Cahiers philosophiques, n. 162 (3/2020) l'ornement
En 1757, la publication de gravures restituant les ornements antiques découverts peu de temps auparavant à Herculanum et Pompéi suscite en Allemagne des réactions aussi vives que contrastées. C'est le début de « la querelle berlinoise de l'ornement ». L'injonction classique d'imitation des Anciens se trouve en effet ébranlée. Faut-il accepter de les suivre jusque dans cette production de fresques « grotesques » et d'« arabesques » proliférantes? Quel statut accorder à ces « embellissements » étranges? Comment y voir autre chose qu'une corruption du bon goût?
Les enjeux de cette querelle sont pluriels et ne se réduisent pas à la seule mise en question d'une esthétique classique.
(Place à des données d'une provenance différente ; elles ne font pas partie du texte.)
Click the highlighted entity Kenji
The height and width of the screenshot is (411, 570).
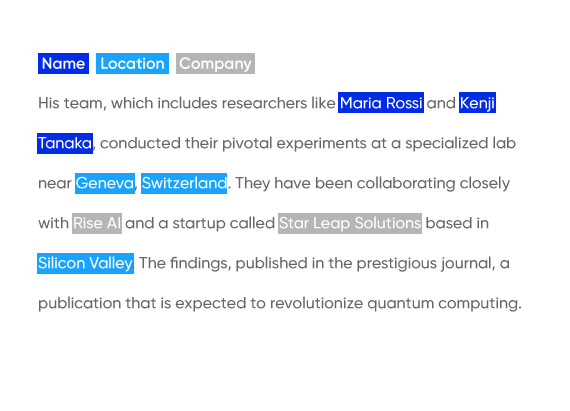click(477, 103)
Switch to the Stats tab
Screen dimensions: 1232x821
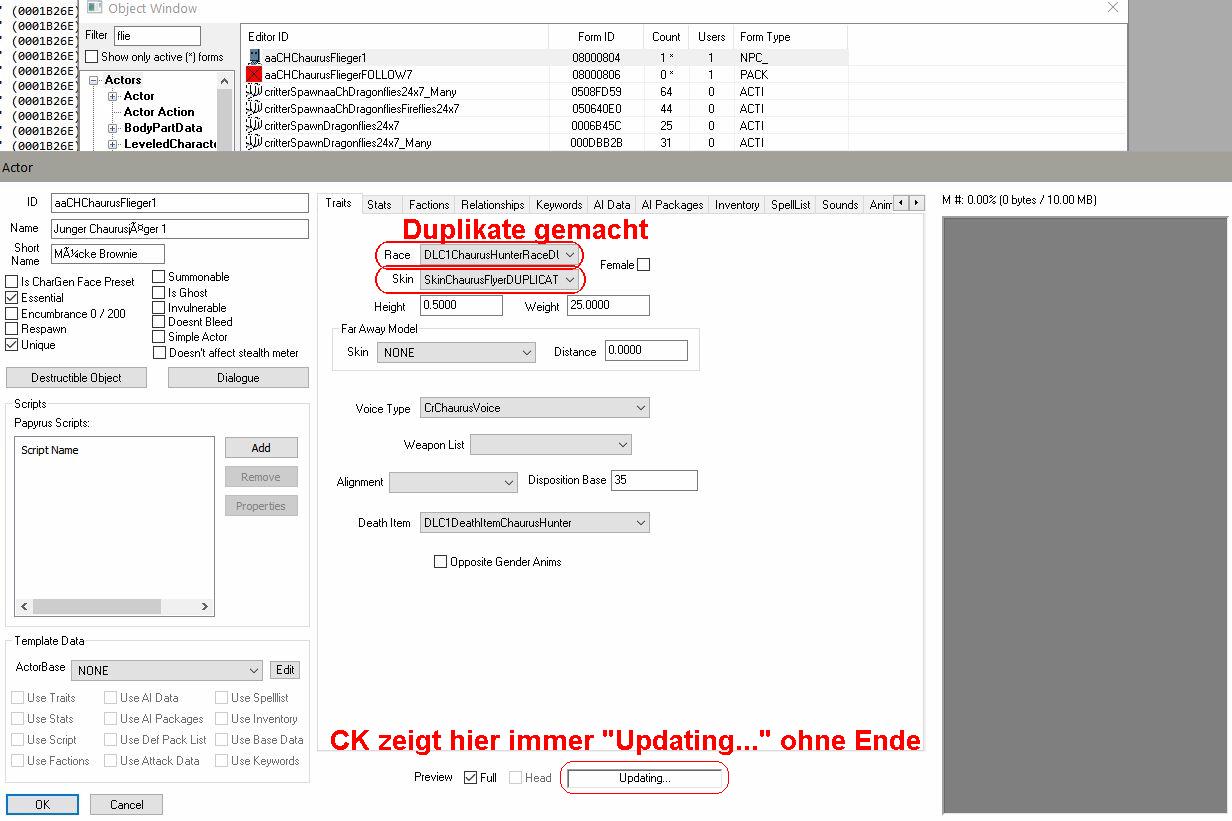(x=379, y=205)
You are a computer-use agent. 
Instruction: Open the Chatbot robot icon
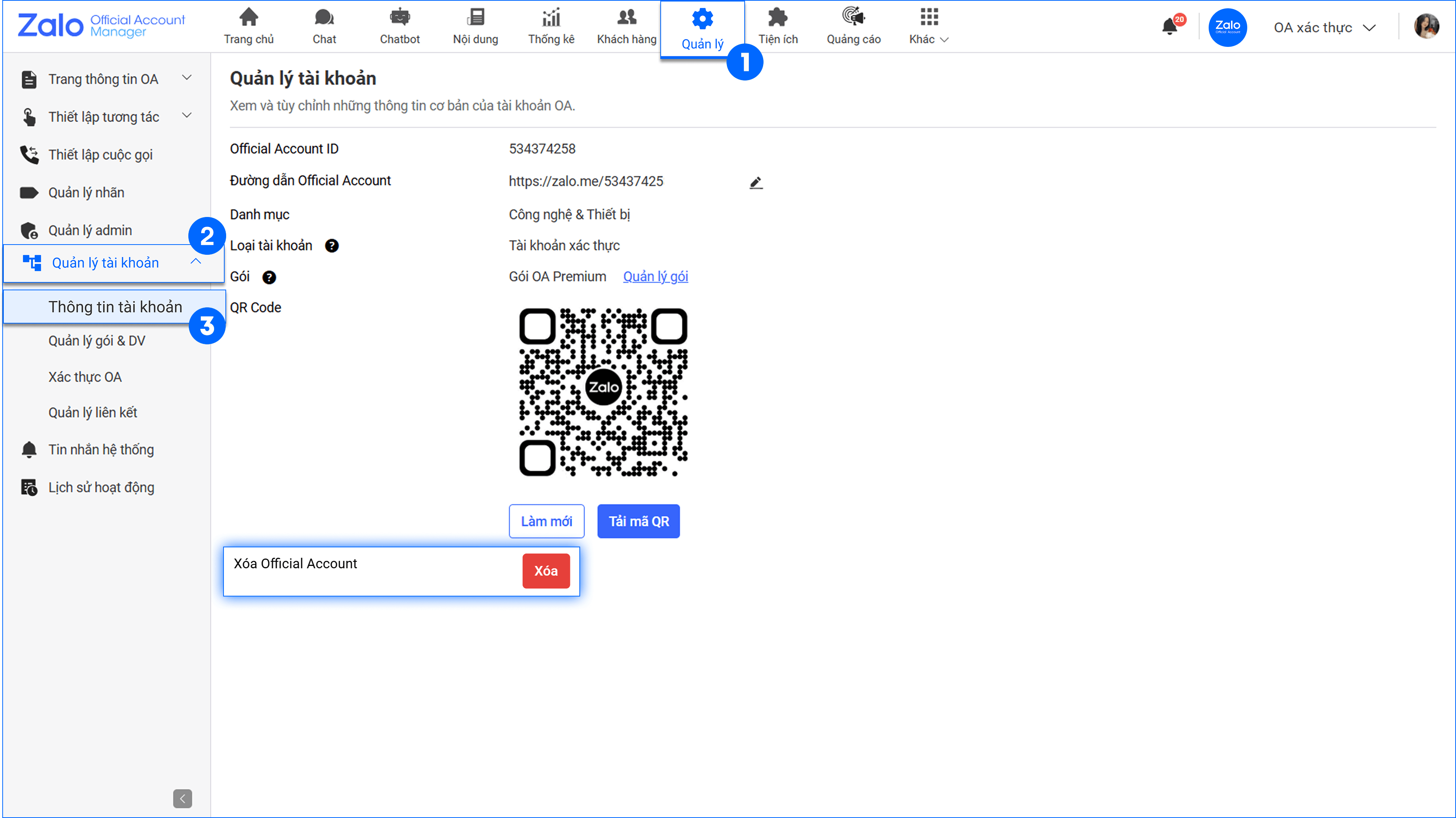pyautogui.click(x=400, y=17)
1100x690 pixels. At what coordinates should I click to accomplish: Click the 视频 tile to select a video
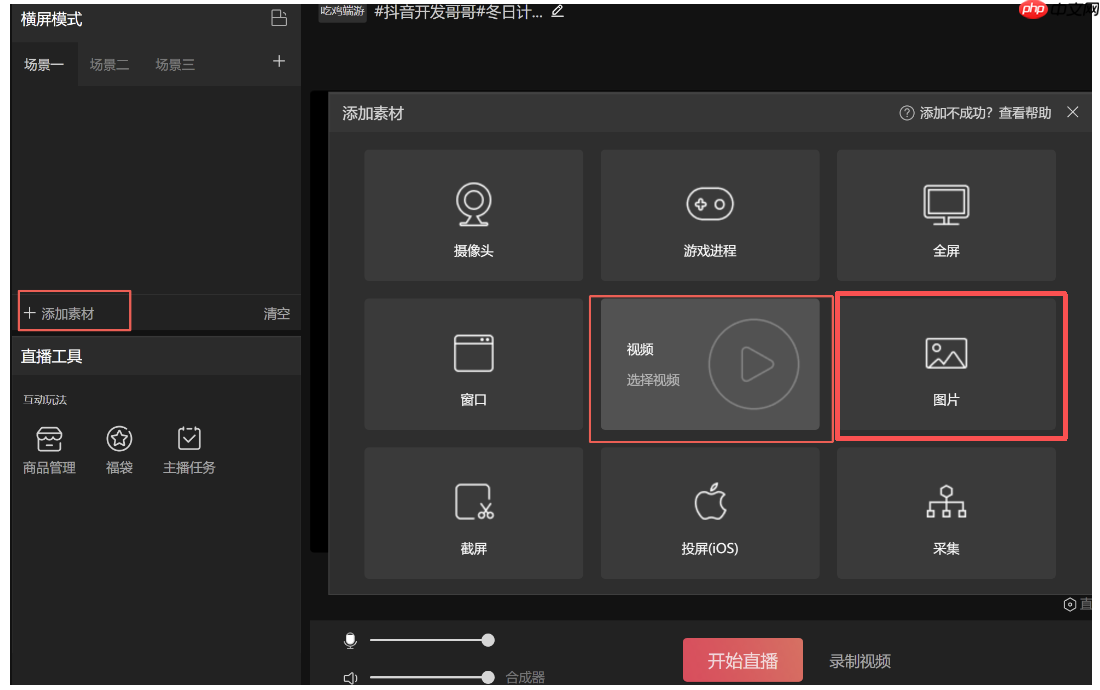[710, 364]
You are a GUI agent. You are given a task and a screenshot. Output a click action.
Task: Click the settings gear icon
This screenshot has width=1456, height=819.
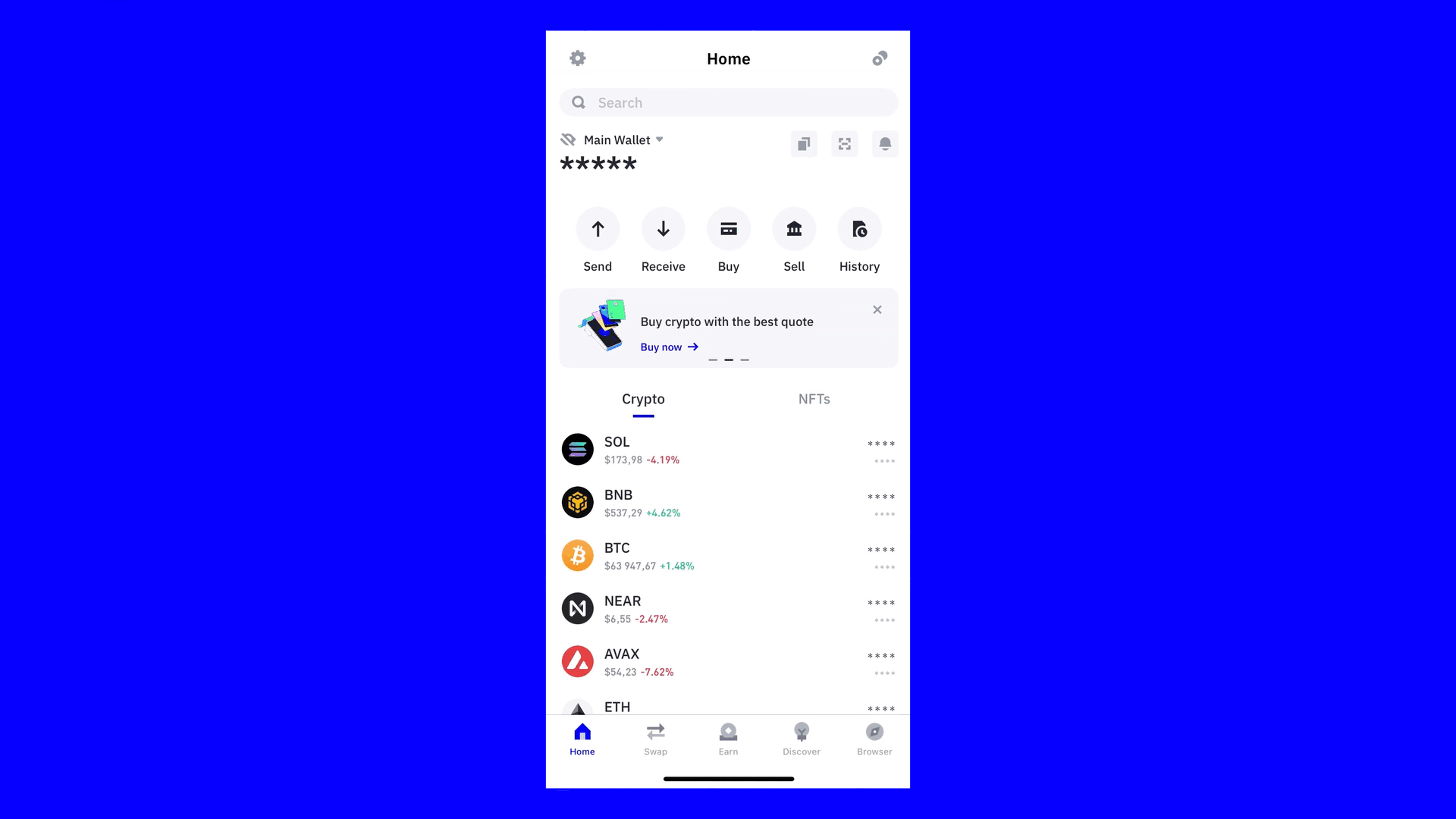point(578,58)
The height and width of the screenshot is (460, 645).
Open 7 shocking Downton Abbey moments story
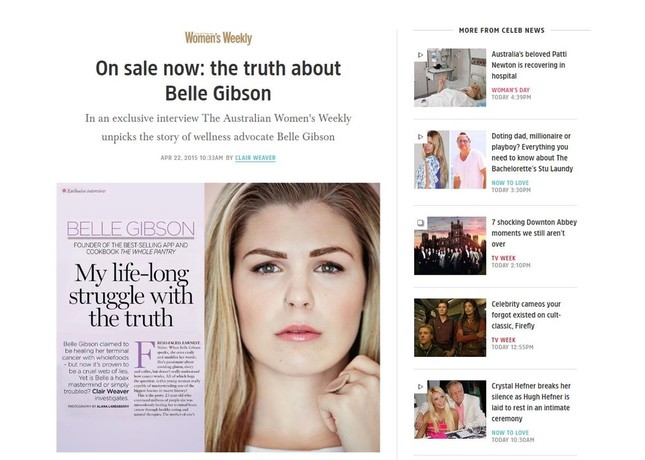(534, 233)
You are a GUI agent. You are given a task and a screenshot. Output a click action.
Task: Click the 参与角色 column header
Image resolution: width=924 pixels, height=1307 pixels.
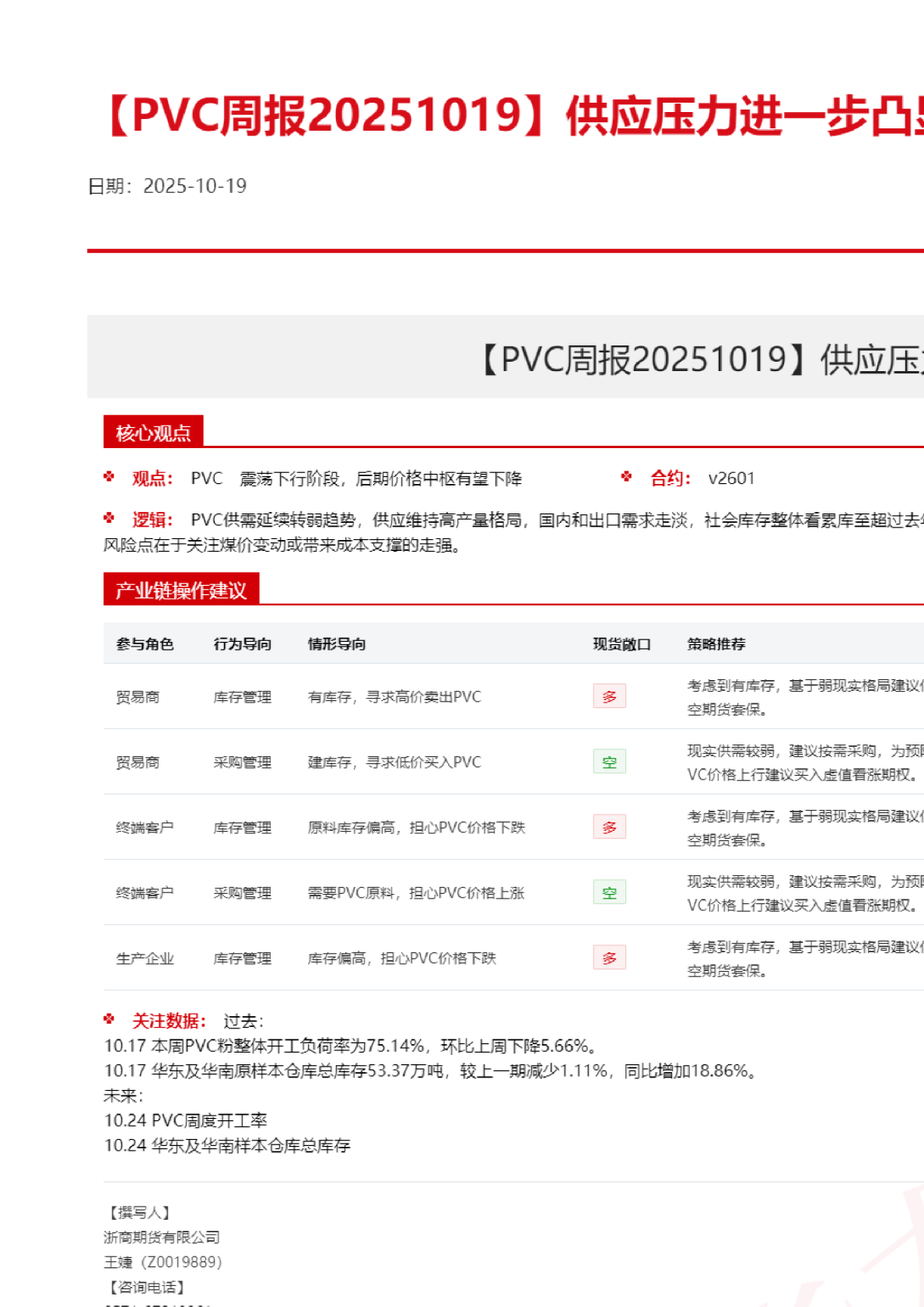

Elle constitue un paradigme des alternatives théoriques ayant trait à l'ornement: relève-t-il de la nature ou de la culture? Est-il nécessaire ou contingent, utile ou superflu, secondaire ou autonome? Doit-il être abordé d'un point de vue objectif ou procède-t-il d'une subjectivité? Contribue-t-il à isoler un domaine des arts mineurs ou au contraire à mettre en question la supériorité des « Beaux-Arts »?
La fécondité théorique de l'ornement se manifeste dans cette polarisation du questionnement autant que dans l'ambivalence des appréciations esthétiques, morales et politiques dont il est l'objet.